Key words: adipose tissue; bone healing; critical size defects; hens
Treatment of large bone defects and incurable fractures is a challenging clinical problem. Options for tissue coverage and restoration of bone defects include autologous bone grafts, cadaveric bone grafts, pedicle or free-tissue transfer, and allotransplantation (Bohnenblust et al., 2009). To date, autologous and allogenic bone grafts have been the most preferred options for bone regeneration in humans (Shafaei and Kalarestaghi, 2020).
A relatively novel method for the bone tissue regeneration is the use of the stem cells (Iaquinta et al., 2019). In humans, several types of stem cells have been investigated as a source of osteoblast progenitors (Mushahary et al., 2018).
Adipose-derived stem cells (ASC) are one of the most used stem cells since they are able to self-renew, commit and to multiply cell lineages (Gimble et al., 2007) and can be easily harvested in larger amounts with minimal invasiveness (Fraser et al., 2006; Fitzsimmons et al., 2018).
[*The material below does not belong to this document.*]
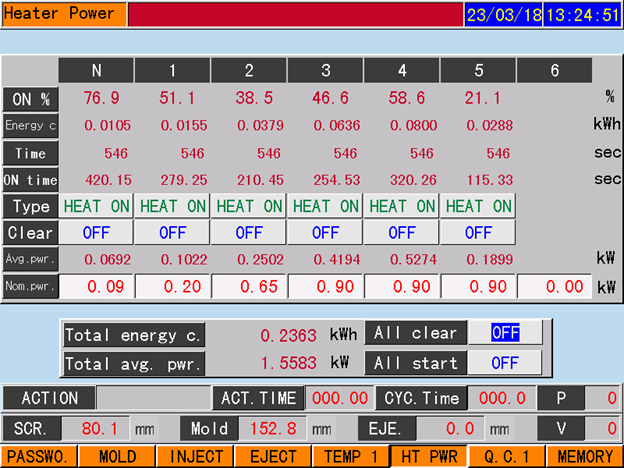Open the PASSWO. tab

tap(39, 457)
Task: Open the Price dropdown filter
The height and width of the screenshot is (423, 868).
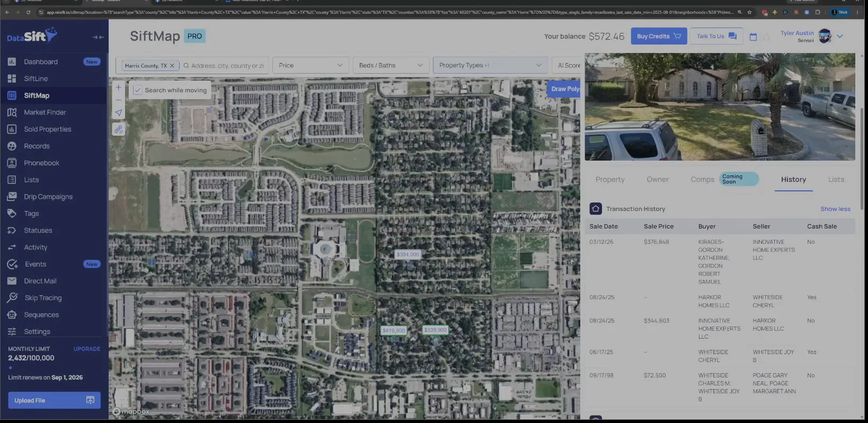Action: [x=311, y=65]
Ishikawa et al. (2010) compared ASCs with other types of stem cells and concluded that ASCs are a better, simpler and safer source of cells, and thus more suitable for clinical application. ASCs have been identified as a source of multipotent cells that have osteogenic differentiation potential in vitro and in vivo (Wang et al., 2009).
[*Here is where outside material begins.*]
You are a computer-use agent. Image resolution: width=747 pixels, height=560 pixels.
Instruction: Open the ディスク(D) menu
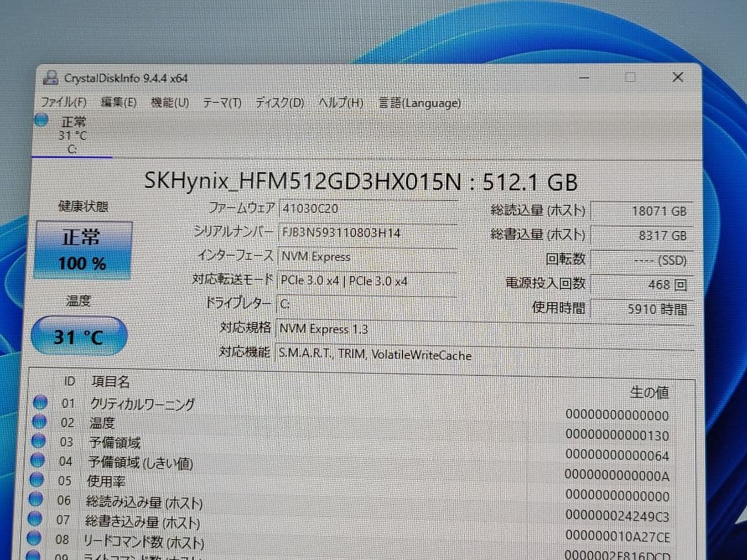(279, 102)
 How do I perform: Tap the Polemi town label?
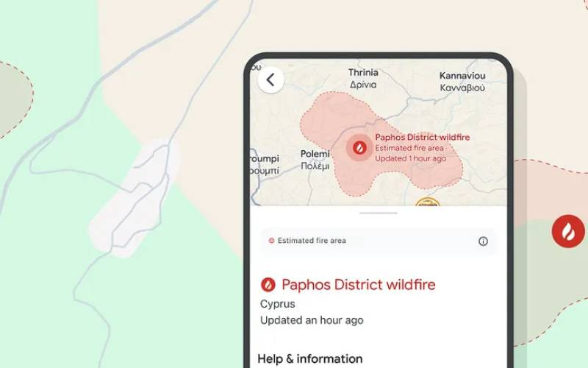(x=315, y=160)
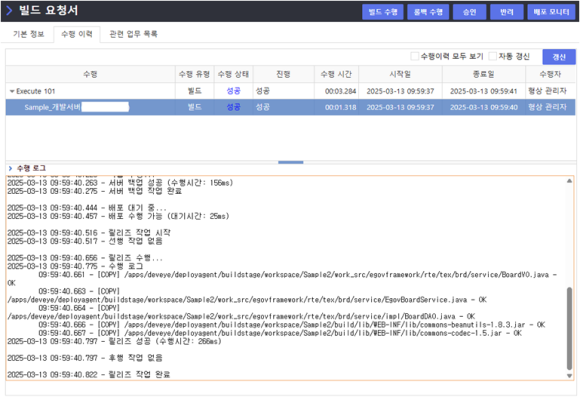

Lendeckel et al. (2004) first reported the use of ASCs to augment cancellous bone for the treatment of a difficult reconstructive calvarial defect. Despite recent advances in the use of ASC, the use of adipose tissue graft has not been extensively evaluated in vivo as an alternative treatment for bone repair.
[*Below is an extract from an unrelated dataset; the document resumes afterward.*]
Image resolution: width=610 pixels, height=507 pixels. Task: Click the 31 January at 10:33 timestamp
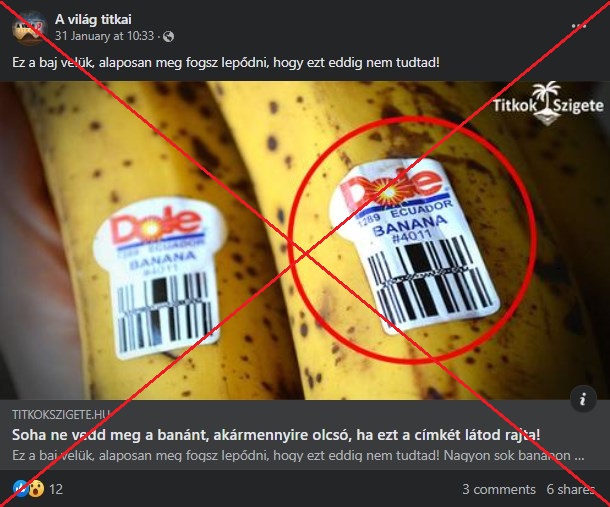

Use of adipose tissue in bone engineering could be an excellent method of choice because it is abundant, easily accessible by liposuction or resection, and contains a large number of stem cells (Halvorsen et al., 2001). Also, adipose tissue has the higher percentage of adult stem cells compared to bone marrow (Raposio et al., 2008).
In bird bone engineering, there is no viable source of autologous cortical bone, and cancellous bone is only found in minimal quantities because of the pneumatic nature of the avian skeleton (Jones and Redig, 2001). Because of insufficient research in avian bone grafting, and given the different biology and structure of avian bone, there are no clear options currently available to the avian orthopaedist. The importance of further investigation is underscored by the fact that fractures are among the most common conditions affecting a large proportion of avian patients, particularly raptors (Bedrosian and Pierre, 2007). In this context, the use of adipose tissue and ASCs in bird bone engineering seems to be a viable option.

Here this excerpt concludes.